---------- Dataset excerpts ----------
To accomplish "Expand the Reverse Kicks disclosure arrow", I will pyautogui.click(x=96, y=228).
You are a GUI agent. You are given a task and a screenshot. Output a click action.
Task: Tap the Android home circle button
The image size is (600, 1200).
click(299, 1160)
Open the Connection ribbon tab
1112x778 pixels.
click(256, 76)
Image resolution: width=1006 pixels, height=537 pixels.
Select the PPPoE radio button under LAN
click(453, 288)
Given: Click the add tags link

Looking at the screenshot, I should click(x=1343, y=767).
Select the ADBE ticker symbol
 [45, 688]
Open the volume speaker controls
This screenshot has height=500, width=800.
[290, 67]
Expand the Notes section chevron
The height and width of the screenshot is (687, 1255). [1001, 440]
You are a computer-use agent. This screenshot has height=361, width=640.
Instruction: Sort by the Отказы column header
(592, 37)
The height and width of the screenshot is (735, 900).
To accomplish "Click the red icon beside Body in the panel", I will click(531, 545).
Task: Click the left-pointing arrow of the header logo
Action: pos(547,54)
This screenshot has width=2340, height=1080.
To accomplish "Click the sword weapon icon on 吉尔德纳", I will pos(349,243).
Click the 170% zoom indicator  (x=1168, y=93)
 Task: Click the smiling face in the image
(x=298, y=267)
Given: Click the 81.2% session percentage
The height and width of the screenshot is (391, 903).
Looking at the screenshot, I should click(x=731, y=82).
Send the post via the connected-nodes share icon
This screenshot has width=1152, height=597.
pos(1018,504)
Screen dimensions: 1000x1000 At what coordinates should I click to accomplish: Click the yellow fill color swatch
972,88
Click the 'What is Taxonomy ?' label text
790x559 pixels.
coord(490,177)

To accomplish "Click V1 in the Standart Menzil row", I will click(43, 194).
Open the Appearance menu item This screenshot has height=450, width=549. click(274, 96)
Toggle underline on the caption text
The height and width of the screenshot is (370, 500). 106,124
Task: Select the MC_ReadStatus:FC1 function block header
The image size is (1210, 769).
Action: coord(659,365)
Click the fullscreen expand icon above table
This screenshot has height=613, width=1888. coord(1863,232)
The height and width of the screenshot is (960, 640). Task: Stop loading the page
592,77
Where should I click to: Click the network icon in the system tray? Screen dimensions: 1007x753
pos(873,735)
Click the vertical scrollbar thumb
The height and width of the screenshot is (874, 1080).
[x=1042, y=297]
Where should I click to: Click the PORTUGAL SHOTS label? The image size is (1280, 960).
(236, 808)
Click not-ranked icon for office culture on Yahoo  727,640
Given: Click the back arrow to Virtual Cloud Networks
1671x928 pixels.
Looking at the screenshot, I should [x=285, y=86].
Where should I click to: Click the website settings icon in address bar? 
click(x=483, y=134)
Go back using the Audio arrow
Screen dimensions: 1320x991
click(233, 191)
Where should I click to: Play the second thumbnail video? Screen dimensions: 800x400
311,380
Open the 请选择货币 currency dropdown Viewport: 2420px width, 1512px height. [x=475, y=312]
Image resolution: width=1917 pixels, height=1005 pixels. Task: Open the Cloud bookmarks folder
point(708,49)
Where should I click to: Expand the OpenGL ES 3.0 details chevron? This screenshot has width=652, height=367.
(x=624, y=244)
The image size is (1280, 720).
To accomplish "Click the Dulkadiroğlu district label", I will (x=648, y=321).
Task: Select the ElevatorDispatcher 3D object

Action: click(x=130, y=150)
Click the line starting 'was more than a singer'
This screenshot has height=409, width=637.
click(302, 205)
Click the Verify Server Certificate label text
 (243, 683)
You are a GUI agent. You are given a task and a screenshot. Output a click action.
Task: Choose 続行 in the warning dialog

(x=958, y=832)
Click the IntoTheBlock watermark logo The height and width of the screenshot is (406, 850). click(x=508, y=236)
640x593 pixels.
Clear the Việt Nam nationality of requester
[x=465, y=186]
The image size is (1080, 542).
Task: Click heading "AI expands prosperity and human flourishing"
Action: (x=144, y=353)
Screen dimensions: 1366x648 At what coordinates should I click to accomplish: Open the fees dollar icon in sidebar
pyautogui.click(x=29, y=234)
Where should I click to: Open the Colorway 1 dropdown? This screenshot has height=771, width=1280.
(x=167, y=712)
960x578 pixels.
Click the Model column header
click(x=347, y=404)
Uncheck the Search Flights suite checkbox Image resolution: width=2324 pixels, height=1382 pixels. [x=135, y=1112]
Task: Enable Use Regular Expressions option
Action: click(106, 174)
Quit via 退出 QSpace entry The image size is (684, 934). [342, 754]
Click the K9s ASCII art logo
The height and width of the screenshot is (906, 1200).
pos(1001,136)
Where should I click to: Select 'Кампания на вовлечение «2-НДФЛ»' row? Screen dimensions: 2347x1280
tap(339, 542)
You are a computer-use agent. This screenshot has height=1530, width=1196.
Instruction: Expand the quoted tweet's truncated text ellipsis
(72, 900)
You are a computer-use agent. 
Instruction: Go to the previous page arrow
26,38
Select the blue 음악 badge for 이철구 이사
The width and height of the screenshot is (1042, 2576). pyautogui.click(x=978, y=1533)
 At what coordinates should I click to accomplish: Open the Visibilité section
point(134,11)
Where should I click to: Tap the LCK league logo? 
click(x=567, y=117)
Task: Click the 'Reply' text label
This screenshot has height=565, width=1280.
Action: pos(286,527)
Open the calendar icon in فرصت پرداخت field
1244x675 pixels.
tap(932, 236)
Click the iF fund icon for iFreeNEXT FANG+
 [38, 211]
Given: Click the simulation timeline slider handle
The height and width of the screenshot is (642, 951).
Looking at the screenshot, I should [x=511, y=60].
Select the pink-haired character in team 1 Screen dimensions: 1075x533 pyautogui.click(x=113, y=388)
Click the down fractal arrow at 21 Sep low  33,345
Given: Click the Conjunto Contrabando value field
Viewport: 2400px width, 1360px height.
----------
_Exercise directions_. Copy all of the records above line for line, without changing anything.

_Reply to the task_.
To accomplish "Expand the Reverse Kicks disclosure arrow", I will pyautogui.click(x=96, y=228).
You are a GUI agent. You are given a task and a screenshot. Output a click action.
Task: Tap the Android home circle button
The image size is (600, 1200).
click(299, 1160)
Open the Connection ribbon tab
1112x778 pixels.
click(256, 76)
Image resolution: width=1006 pixels, height=537 pixels.
Select the PPPoE radio button under LAN
click(453, 288)
Given: Click the add tags link

Looking at the screenshot, I should click(x=1343, y=767).
Select the ADBE ticker symbol
 [45, 688]
Open the volume speaker controls
This screenshot has height=500, width=800.
[290, 67]
Expand the Notes section chevron
The height and width of the screenshot is (687, 1255). [1001, 440]
You are a computer-use agent. This screenshot has height=361, width=640.
Instruction: Sort by the Отказы column header
(592, 37)
The height and width of the screenshot is (735, 900).
To accomplish "Click the red icon beside Body in the panel", I will click(531, 545).
Task: Click the left-pointing arrow of the header logo
Action: pos(547,54)
This screenshot has width=2340, height=1080.
To accomplish "Click the sword weapon icon on 吉尔德纳", I will pos(349,243).
Click the 170% zoom indicator  (x=1168, y=93)
 Task: Click the smiling face in the image
(x=298, y=267)
Given: Click the 81.2% session percentage
The height and width of the screenshot is (391, 903).
Looking at the screenshot, I should click(x=731, y=82).
Send the post via the connected-nodes share icon
This screenshot has width=1152, height=597.
pos(1018,504)
Screen dimensions: 1000x1000 At what coordinates should I click to accomplish: Click the yellow fill color swatch
972,88
Click the 'What is Taxonomy ?' label text
790x559 pixels.
coord(490,177)

To accomplish "Click V1 in the Standart Menzil row", I will click(43, 194).
Open the Appearance menu item This screenshot has height=450, width=549. click(274, 96)
Toggle underline on the caption text
The height and width of the screenshot is (370, 500). 106,124
Task: Select the MC_ReadStatus:FC1 function block header
The image size is (1210, 769).
Action: coord(659,365)
Click the fullscreen expand icon above table
This screenshot has height=613, width=1888. coord(1863,232)
The height and width of the screenshot is (960, 640). Task: Stop loading the page
592,77
Where should I click to: Click the network icon in the system tray? Screen dimensions: 1007x753
pos(873,735)
Click the vertical scrollbar thumb
The height and width of the screenshot is (874, 1080).
[x=1042, y=297]
Where should I click to: Click the PORTUGAL SHOTS label? The image size is (1280, 960).
(236, 808)
Click not-ranked icon for office culture on Yahoo  727,640
Given: Click the back arrow to Virtual Cloud Networks
1671x928 pixels.
Looking at the screenshot, I should [x=285, y=86].
Where should I click to: Click the website settings icon in address bar? 
click(x=483, y=134)
Go back using the Audio arrow
Screen dimensions: 1320x991
click(233, 191)
Where should I click to: Play the second thumbnail video? Screen dimensions: 800x400
311,380
Open the 请选择货币 currency dropdown Viewport: 2420px width, 1512px height. [x=475, y=312]
Image resolution: width=1917 pixels, height=1005 pixels. Task: Open the Cloud bookmarks folder
point(708,49)
Where should I click to: Expand the OpenGL ES 3.0 details chevron? This screenshot has width=652, height=367.
(x=624, y=244)
The image size is (1280, 720).
To accomplish "Click the Dulkadiroğlu district label", I will (x=648, y=321).
Task: Select the ElevatorDispatcher 3D object

Action: click(x=130, y=150)
Click the line starting 'was more than a singer'
This screenshot has height=409, width=637.
click(302, 205)
Click the Verify Server Certificate label text
 (243, 683)
You are a GUI agent. You are given a task and a screenshot. Output a click action.
Task: Choose 続行 in the warning dialog

(x=958, y=832)
Click the IntoTheBlock watermark logo The height and width of the screenshot is (406, 850). click(x=508, y=236)
640x593 pixels.
Clear the Việt Nam nationality of requester
[x=465, y=186]
The image size is (1080, 542).
Task: Click heading "AI expands prosperity and human flourishing"
Action: (x=144, y=353)
Screen dimensions: 1366x648 At what coordinates should I click to accomplish: Open the fees dollar icon in sidebar
pyautogui.click(x=29, y=234)
Where should I click to: Open the Colorway 1 dropdown? This screenshot has height=771, width=1280.
(x=167, y=712)
960x578 pixels.
Click the Model column header
click(x=347, y=404)
Uncheck the Search Flights suite checkbox Image resolution: width=2324 pixels, height=1382 pixels. [x=135, y=1112]
Task: Enable Use Regular Expressions option
Action: click(106, 174)
Quit via 退出 QSpace entry The image size is (684, 934). [342, 754]
Click the K9s ASCII art logo
The height and width of the screenshot is (906, 1200).
pos(1001,136)
Where should I click to: Select 'Кампания на вовлечение «2-НДФЛ»' row? Screen dimensions: 2347x1280
tap(339, 542)
You are a computer-use agent. This screenshot has height=1530, width=1196.
Instruction: Expand the quoted tweet's truncated text ellipsis
(72, 900)
You are a computer-use agent. 
Instruction: Go to the previous page arrow
26,38
Select the blue 음악 badge for 이철구 이사
The width and height of the screenshot is (1042, 2576). pyautogui.click(x=978, y=1533)
 At what coordinates should I click to accomplish: Open the Visibilité section
point(134,11)
Where should I click to: Tap the LCK league logo? 
click(x=567, y=117)
Task: Click the 'Reply' text label
This screenshot has height=565, width=1280.
Action: pos(286,527)
Open the calendar icon in فرصت پرداخت field
1244x675 pixels.
tap(932, 236)
Click the iF fund icon for iFreeNEXT FANG+
 [38, 211]
Given: Click the simulation timeline slider handle
The height and width of the screenshot is (642, 951).
Looking at the screenshot, I should [x=511, y=60].
Select the pink-haired character in team 1 Screen dimensions: 1075x533 pyautogui.click(x=113, y=388)
Click the down fractal arrow at 21 Sep low  33,345
Given: Click the Conjunto Contrabando value field
Viewport: 2400px width, 1360px height.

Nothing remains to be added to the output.